(Saved data entries)
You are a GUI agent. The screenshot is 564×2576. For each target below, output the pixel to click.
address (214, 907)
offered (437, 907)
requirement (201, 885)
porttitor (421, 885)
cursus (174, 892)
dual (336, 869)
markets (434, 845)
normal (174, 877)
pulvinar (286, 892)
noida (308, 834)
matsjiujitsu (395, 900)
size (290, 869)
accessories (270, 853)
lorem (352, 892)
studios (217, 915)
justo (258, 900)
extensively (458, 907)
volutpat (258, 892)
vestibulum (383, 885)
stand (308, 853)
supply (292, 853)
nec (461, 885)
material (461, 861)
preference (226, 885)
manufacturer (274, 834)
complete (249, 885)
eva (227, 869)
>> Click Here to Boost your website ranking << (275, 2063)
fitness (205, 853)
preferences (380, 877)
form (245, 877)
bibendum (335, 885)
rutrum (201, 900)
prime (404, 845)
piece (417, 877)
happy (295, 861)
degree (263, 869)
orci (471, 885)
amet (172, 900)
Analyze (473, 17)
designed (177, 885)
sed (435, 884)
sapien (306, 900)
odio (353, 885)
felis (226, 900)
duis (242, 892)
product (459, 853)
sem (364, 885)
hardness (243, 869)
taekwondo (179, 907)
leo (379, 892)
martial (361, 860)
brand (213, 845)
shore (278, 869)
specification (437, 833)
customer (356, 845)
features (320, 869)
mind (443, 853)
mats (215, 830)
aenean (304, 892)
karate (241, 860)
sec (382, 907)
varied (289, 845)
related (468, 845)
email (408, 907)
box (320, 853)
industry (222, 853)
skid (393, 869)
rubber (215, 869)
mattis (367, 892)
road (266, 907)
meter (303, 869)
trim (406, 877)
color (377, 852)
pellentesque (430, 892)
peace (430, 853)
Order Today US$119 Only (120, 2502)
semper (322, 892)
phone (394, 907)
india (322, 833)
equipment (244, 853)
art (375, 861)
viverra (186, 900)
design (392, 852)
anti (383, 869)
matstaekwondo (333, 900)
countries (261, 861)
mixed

### [TASK REQUIREMENTS]
Would you please reproduce the records above exactly, only from their first line through the line holding "hardness (243, 869)", with both ends included?

### [REPLY]
You are a GUI agent. The screenshot is 564×2576. For each target below, output the pixel to click.
address (214, 907)
offered (437, 907)
requirement (201, 885)
porttitor (421, 885)
cursus (174, 892)
dual (336, 869)
markets (434, 845)
normal (174, 877)
pulvinar (286, 892)
noida (308, 834)
matsjiujitsu (395, 900)
size (290, 869)
accessories (270, 853)
lorem (352, 892)
studios (217, 915)
justo (258, 900)
extensively (458, 907)
volutpat (258, 892)
vestibulum (383, 885)
stand (308, 853)
supply (292, 853)
nec (461, 885)
material (461, 861)
preference (226, 885)
manufacturer (274, 834)
complete (249, 885)
eva (227, 869)
>> Click Here to Boost your website ranking << (275, 2063)
fitness (205, 853)
preferences (380, 877)
form (245, 877)
bibendum (335, 885)
rutrum (201, 900)
prime (404, 845)
piece (417, 877)
happy (295, 861)
degree (263, 869)
orci (471, 885)
amet (172, 900)
Analyze (473, 17)
designed (177, 885)
sed (435, 884)
sapien (306, 900)
odio (353, 885)
felis (226, 900)
duis (242, 892)
product (459, 853)
sem (364, 885)
hardness (243, 869)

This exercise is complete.